I painted CEQA in a somewhat negative light for a story in the current edition of Planning magazine. I'm convinced that CEQA may – but does not have to – inhibit good development. For that story, I focused on proposed legislation that would permit the secretary of Business, Transportation and Housing to exempt up to 125 projects over five years from judicial review based on CEQA. In my mind, removing EIRs from judicial review is no different than exempting projects from CEQA entirely. With no judge looking over their shoulders, cities and counties will approve whatever they want.

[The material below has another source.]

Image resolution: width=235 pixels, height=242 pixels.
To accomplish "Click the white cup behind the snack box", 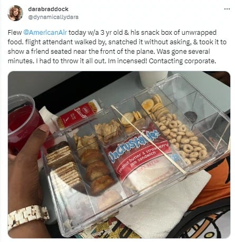I will [153, 79].
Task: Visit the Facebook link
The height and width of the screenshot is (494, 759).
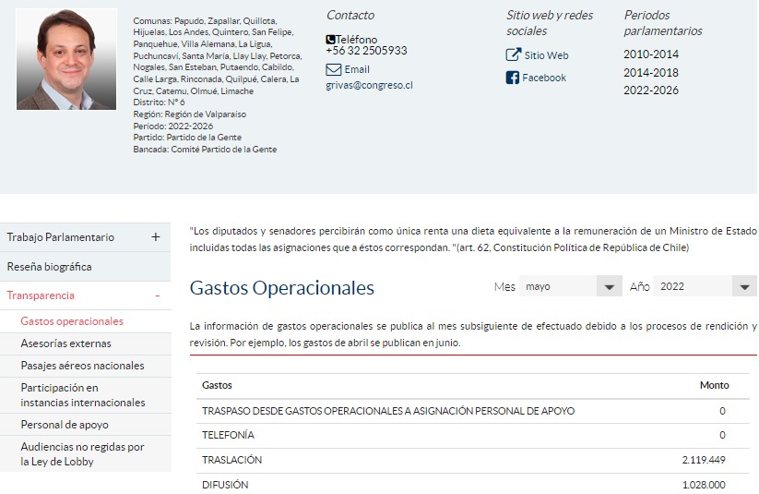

So far, that legislation – AB 1805 (Calderon and Nestande) and SB 1010 (Correa and Cogdill) – has failed to go anywhere. The Senate Environmental Quality Committee last week voted down SB 1010. The bills are being pitched as economic development legislation. Democrats, led by Sen. Alan Lowenthal, of Long Beach, demand to know which ready-to-go projects are being held up by CEQA. Proponents haven't had a good answer, because, as anyone in the development industry can tell you, the problem right now is lack of capital. No one is lending money for new development so nothing is ready to go.

Still, the notion of exempting some large projects from CEQA is far from dead this legislative session. In fact, the idea could well become a side discussion during state budget negotiations.

Other anti-CEQA legislation is also in play. Assembly Bill AB 2165 (Knight) would exempt construction of a hospital in Lancaster from CEQA. Assembly Bill 1704 (Jeffries) would exempt water pipeline replacement projects and new recycled water pipeline projects. Neither one of those bills has passed out of committee, at least not yet.

Environmentalists are hot over AB 2313 (Buchanan), which would have the state establish thresholds of significance for greenhouse gas emissions, and require lead agencies to use those thresholds in environmental analyses. That actually seems like a pretty reasonable approach to me, but enviros say it's a sneak attack. The legislation, according to the Center for Biological Diversity, would permit "developers and other polluters... to avoid implementing better planning and building methods that could otherwise reduce their climate impact."

The biggest wildcard, however, might by the ballot initiative by Orange County developer Starpointe Ventures to make the state attorney general's office the sole enforcer of CEQA, and to prohibit citizen lawsuits. Proponents need to gather 434,000 signatures to get the measure on the ballot. Again, the proponents claim CEQA is doing economic harm, an argument bolstered by a generous summary from the Legislative Analyst's Office and Department of Finance. They say: "Unknown, but likely positive, net impact on state and local government revenues from increased economic activity. Unknown fiscal effect, if any, on state and local government costs to mitigate environmental effects of projects."

I think the initiative would be a very tough sell in an election, because environmentalism remains good politics in California, and because so many Californians believe a strong economy and a healthy environment are not simply compatible, but mutually dependent.

Of course, if the unemployment rate remains at 12 percent, and public budgets force schools to close and prisons to set inmates free, well… anything is possible this election year.